Chapter One: William Wentworth



I had not expected to find a body when I was out on my evening stroll, so it came as a bit of a shock when I did. Well it was not really me that found it, but rather it was Sally. Sally is a little dog, and my constant companion. She’s part Yorkshire terrier, part shih-tsu, and looks cute as hell when she’s trimmed, but a bit like an un-sheared sheep when she’s not. The damn fool loves me to death, as anyone who has been left to dog sit will testify. So a lead was not really necessary because she would not roam far, and kept returning to make sure I was still there.

She had just snuffled off into the shadows of an alley, following some elusive but irresistible scent, when the sounds of her snuffling and moving about ceased, to be replaced by an unmistakeable ‘come and look at what I’ve found’ whinge. So I retrieved the small Maglite torch from my pocket and headed towards the whinge, thinking she’d just met the love of her life cocker spaniel, or perhaps was having a standoff with some aggressive ginger tom.

It turned out that neither was the case. She was sat whingeing quietly, beside a young, and very dead, boy of about fourteen. The kid had not died easily, nor cleanly judging from the amount of blood and the really horrific injuries that were present. I had to haul Sally away, as she was doing her best to ‘lick him better’. During the adult parts of my seventy-five years I had seen quite a few bodies, particularly during my stint in the Royal Air Force. Most of them had either been shot or blown up, but in either case particularly nasty injuries were always present. I had got used to it, or so I thought until I saw this lad, and then I found myself heaving. I turned away and was violently sick, which did serve to confirm my humanity but achieved little else. I would hazard a guess that he had very few unbroken bones, and his head and face were hardly recognisable as human. I had to look away, not knowing which was worse, the extent of the injuries, or the fact that he was only a young boy.

“Bit late for that babe,” I said, as I pulled her away, “that’s enough.”

She knew the ‘that’s enough’ and moved away to sit down beside my legs, as I pulled my Blackberry out of my pocket and dialled 999. I briefly told the operator what I had found, and what I had been doing at the time, and then confirmed that I would remain where I was until the police arrived.

I moved away from the body to make sure that we didn’t contaminate the evidence any more than we already had, and sat down with my back against a wall which was obviously the back of someone’s house, to wait for the police to arrive. Sally moved over and lay down beside me, whining quietly because she knew that something was not quite right here. She loved people, all people, and it upset her no end when she sensed that someone was injured or in trouble.

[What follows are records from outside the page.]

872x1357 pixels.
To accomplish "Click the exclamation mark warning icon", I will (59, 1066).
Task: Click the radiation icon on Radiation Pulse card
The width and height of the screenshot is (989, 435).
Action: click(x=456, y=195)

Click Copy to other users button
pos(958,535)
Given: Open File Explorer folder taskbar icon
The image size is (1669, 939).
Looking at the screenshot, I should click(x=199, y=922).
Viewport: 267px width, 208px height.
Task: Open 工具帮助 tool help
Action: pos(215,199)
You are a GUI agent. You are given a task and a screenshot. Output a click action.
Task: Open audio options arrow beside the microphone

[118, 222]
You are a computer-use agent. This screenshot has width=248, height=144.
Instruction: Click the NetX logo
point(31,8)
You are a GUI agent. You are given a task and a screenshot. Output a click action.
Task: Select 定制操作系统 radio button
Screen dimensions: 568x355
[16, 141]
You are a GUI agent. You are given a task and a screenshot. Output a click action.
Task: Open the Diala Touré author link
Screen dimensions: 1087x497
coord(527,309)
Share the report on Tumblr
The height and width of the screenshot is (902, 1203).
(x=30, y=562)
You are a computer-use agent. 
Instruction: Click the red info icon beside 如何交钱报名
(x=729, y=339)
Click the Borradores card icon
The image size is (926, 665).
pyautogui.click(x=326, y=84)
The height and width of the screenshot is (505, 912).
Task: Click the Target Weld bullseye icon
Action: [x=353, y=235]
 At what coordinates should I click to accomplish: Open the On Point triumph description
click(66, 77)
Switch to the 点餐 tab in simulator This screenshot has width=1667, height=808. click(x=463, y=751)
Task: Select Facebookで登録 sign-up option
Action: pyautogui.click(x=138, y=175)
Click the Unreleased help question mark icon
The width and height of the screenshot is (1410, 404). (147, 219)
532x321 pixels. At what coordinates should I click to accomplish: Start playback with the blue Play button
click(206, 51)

I knew I was in for a difficult time when they arrived. Suspicion always falls on the discoverer of a body until any physical evidence to the contrary is found. So it looked like several hours of questioning lay ahead. I did have the advantage of age, and the fact that very few crimes are committed by people who have dogs with them, but the truly evil nature of this murder might still make the questioning unpleasant.

The police arrived surprisingly quickly, in the form of a police patrol car followed closely by an incident van.

I recognised the inspector, who was the first to come into the alley, as someone I had met once before, and I remembered that our meeting had been quite amicable. I’m a licensed private investigator, and have been ever since I was discharged from the RAF. Strangely, I had surprisingly little to do with the police, but that one meeting had been as a result of a particularly nasty scam that I had been investigating at the time. My license was under review because of my age, but at least it had not been revoked yet, so having it might mitigate the problems that I was about to face.

The details of that meeting started to come unbidden into my mind. It had been quite a lucrative assignment, from a wealthy young lady who had been taken for an expensive ride by this individual, but couldn’t get the police to listen to her. So she resorted to the phone book and I won the search. It only took me two or three days, using a number of fairly bent people who owed me, to accumulate a lot of damning evidence against the scam artist, and I accompanied the young lady to the police, where with my help she put up a sufficiently good case to get him arrested. The resulting six years he got, plus two thousand from the girl made for a satisfying conclusion, to what had turned out to be a fairly simple case.

From memory, I remembered him as uniformed Inspector Chuck Allen, well Charles really, but all of his colleagues referred to him as Chuck. Sally began to rumble in her throat as he approached me. She didn’t take to people walking around until she had been introduced to them.

“It’s OK Sal,” I said, “that’s only Chuck.”

At which point she immediately accepted him as someone she had known forever, and her tail began to wag faster than windscreen wipers in heavy rain.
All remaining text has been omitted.